Das von dem Diplom-Ingenieur Paul Schärer junior zusammen mit dem Architekten Fritz Haller vor über fünf Jahrzehnten zunächst für den Eigenbedarf entwickelte modulare System ist vom ursprünglichen Einsatz in modernen Bürolandschaften heraus längst in vielen anderen Lebensbereichen integriert. Alle USM Möbel beziehen dabei ihren besonderen Reiz auch aus dem Spannungsfeld heraus, dass sie industriell gedacht und gefertigt werden, aber dennoch ein Höchstmaß an individueller Gestaltung zulassen. Das entspricht dem Ansatz aus der besonderen Entstehungsgeschichte von USM. An deren Beginn stand das Ansinnen von Paul Schärer, seine Liebe zu den schönen Dingen mit dem Traum zu kombinieren, aus der Schlosserei seiner Vorfahren ein Industrieunternehmen zu schaffen.

Eine mutige Idee, und eine unverändert erfolgreiche.

USM Möbel haben einen klaren, aber dezenten Auftritt.
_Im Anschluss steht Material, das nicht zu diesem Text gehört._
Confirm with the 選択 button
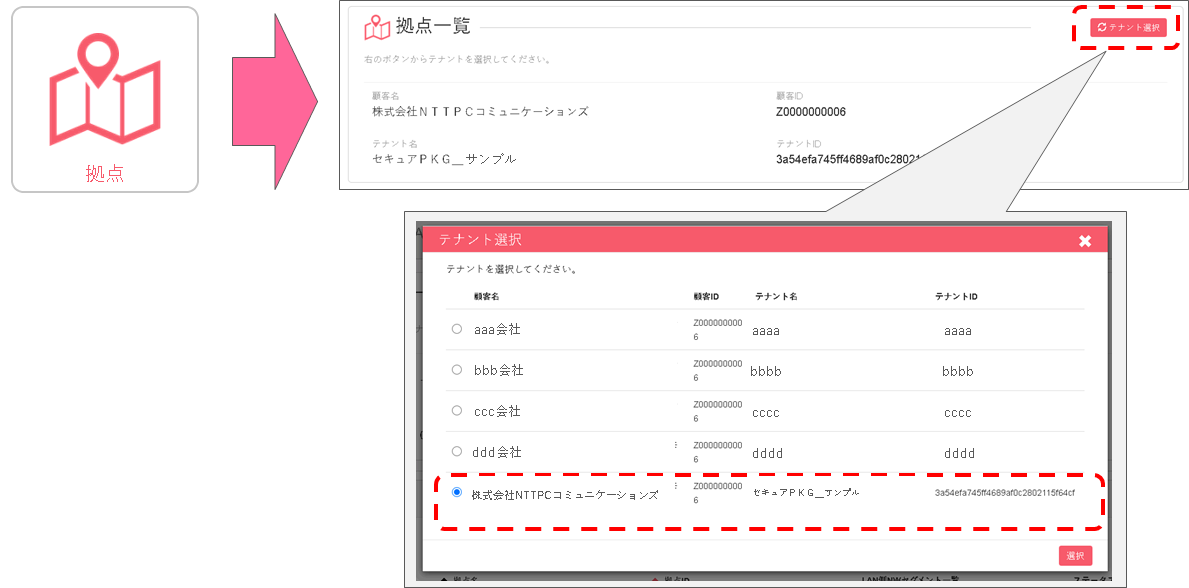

Man könnte auch sagen: sie sind souverän. In einer von optischen Eindrücken überfluteten Zeit wird das zum Alleinstellungsmerkmal. Das USM Möbelbausystem Haller ist nicht nur Bestandteil der Sammlung des Museum of Modern Art in New York, es ist auch als Werk der angewandten Kunst anerkannt. Der weltweit am besten funktionierende Patentschutz überhaupt.

Aus der inneren Stärke der Philosophie und der Produkte heraus entsteht das, was man gern als «authentisch» bezeichnet. Es ist kein Schlagwort, sondern ein dauerhafter W ert. Und Ausdruck einer grundlegenden Überzeugung von USM: Keine Konstanz ohne Erneuerung, keine Kontinuität ohne Innovation. So entstehen Klassiker.